Data under study START

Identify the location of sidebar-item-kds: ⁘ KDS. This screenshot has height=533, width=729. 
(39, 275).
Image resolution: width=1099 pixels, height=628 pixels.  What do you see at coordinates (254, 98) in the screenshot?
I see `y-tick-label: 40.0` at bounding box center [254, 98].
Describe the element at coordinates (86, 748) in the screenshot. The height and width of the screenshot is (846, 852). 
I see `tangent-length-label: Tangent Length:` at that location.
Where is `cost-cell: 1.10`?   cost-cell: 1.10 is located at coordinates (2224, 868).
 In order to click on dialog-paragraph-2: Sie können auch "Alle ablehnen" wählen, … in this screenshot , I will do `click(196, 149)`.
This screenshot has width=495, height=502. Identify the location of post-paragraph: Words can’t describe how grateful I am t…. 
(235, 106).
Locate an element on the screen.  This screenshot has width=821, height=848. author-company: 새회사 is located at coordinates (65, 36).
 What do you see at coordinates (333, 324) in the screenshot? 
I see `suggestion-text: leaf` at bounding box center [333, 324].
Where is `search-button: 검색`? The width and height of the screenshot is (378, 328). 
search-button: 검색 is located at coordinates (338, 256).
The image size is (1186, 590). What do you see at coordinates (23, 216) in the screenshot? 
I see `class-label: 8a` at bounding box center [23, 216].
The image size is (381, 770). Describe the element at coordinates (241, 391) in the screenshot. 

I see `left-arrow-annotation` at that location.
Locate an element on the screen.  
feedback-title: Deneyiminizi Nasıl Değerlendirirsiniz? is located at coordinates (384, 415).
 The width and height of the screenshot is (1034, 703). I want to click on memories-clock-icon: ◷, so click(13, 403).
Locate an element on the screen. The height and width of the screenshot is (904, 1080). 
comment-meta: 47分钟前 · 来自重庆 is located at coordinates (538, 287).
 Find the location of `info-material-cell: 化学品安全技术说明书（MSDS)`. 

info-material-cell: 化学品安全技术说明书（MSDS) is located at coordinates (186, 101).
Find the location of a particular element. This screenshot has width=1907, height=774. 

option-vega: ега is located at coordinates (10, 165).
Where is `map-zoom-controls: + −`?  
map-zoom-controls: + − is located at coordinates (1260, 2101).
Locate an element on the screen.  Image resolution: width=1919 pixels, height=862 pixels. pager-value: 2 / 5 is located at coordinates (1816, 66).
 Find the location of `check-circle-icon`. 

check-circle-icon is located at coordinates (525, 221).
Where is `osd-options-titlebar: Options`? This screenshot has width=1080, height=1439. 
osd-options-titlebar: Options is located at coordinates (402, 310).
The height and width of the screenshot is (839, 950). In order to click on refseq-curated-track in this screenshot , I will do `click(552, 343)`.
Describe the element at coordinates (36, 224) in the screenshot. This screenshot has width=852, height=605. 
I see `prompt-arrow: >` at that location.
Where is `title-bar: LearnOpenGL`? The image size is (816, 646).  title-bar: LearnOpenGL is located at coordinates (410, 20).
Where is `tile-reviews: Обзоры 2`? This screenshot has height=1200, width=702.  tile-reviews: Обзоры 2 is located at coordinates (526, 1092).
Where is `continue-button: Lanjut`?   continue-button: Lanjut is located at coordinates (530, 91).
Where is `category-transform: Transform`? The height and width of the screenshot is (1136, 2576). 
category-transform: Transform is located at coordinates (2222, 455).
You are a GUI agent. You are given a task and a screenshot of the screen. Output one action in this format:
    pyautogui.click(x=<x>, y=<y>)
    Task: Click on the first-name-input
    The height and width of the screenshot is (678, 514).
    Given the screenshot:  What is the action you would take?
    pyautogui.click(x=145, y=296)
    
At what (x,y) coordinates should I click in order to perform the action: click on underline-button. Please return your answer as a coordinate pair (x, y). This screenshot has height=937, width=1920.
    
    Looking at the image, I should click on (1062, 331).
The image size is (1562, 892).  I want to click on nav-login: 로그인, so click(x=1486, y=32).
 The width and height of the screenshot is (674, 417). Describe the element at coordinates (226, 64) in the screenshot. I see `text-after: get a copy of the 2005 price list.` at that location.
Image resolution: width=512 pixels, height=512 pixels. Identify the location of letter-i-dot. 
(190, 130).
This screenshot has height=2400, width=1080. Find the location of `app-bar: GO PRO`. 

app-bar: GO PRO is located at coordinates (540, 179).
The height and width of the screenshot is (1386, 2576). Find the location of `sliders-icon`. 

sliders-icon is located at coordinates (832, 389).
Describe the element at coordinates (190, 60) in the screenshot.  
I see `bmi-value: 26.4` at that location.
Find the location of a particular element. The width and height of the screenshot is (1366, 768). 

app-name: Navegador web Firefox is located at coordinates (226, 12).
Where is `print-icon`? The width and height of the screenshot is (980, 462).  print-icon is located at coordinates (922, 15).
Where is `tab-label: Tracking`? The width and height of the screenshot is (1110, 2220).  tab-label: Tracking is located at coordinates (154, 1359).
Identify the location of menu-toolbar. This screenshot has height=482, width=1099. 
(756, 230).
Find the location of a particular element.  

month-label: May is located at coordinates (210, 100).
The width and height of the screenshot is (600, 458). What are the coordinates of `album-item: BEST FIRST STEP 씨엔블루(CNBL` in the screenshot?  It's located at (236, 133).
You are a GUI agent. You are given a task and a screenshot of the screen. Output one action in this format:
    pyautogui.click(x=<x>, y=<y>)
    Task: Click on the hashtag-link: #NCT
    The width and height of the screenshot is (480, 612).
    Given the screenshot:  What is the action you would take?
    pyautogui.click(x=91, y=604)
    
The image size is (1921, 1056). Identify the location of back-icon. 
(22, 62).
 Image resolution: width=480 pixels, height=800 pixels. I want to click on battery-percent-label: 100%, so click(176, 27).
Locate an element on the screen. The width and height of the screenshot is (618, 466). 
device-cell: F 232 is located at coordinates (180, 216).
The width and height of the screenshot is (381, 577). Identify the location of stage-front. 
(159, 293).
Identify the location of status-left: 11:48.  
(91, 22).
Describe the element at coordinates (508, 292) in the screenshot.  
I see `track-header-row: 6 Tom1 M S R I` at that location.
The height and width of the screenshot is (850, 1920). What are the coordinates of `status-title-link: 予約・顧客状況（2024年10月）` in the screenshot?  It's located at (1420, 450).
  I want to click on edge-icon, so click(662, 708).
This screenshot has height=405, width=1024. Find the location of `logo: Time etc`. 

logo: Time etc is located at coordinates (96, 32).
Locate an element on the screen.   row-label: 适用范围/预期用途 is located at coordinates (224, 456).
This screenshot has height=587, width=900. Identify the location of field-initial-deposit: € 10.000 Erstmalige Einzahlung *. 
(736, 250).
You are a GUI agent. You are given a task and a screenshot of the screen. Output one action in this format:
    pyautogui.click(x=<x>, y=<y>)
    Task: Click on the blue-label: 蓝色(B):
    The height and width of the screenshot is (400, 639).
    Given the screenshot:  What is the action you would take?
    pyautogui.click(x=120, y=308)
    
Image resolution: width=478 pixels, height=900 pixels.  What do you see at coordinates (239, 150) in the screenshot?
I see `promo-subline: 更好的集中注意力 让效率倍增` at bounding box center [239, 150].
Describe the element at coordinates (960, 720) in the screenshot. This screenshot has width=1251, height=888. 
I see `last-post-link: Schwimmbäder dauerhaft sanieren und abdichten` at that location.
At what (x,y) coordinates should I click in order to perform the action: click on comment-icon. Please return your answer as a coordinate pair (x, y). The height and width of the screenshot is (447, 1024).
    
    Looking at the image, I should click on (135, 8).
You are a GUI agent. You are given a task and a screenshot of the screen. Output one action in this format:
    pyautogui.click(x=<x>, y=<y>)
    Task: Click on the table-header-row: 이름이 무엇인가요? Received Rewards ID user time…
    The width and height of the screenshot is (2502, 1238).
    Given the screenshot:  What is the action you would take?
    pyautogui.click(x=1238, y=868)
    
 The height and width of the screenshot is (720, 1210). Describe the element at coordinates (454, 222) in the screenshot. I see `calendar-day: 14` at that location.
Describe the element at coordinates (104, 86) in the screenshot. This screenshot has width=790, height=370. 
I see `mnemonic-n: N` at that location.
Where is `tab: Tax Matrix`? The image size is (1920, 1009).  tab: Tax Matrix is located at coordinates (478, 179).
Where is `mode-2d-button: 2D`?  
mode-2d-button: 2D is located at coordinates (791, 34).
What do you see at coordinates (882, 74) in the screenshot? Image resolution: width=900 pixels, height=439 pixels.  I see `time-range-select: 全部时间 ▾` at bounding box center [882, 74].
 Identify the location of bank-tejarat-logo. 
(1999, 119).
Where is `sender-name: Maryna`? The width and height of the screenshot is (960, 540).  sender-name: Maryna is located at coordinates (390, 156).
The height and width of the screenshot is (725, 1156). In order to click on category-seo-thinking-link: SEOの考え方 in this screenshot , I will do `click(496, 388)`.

Data under study END

Problem statement
Quote the lines of the listing above starting at the line containing "This screenshot has width=495, height=502." and ending at the line containing "comment-meta: 47分钟前 ·", including both of those lines.

Solution for this exercise
This screenshot has width=495, height=502. Identify the location of post-paragraph: Words can’t describe how grateful I am t…. 
(235, 106).
Locate an element on the screen.  This screenshot has width=821, height=848. author-company: 새회사 is located at coordinates (65, 36).
 What do you see at coordinates (333, 324) in the screenshot? 
I see `suggestion-text: leaf` at bounding box center [333, 324].
Where is `search-button: 검색`? The width and height of the screenshot is (378, 328). 
search-button: 검색 is located at coordinates (338, 256).
The image size is (1186, 590). What do you see at coordinates (23, 216) in the screenshot? 
I see `class-label: 8a` at bounding box center [23, 216].
The image size is (381, 770). Describe the element at coordinates (241, 391) in the screenshot. 

I see `left-arrow-annotation` at that location.
Locate an element on the screen.  
feedback-title: Deneyiminizi Nasıl Değerlendirirsiniz? is located at coordinates (384, 415).
 The width and height of the screenshot is (1034, 703). I want to click on memories-clock-icon: ◷, so click(13, 403).
Locate an element on the screen. The height and width of the screenshot is (904, 1080). 
comment-meta: 47分钟前 · 来自重庆 is located at coordinates (538, 287).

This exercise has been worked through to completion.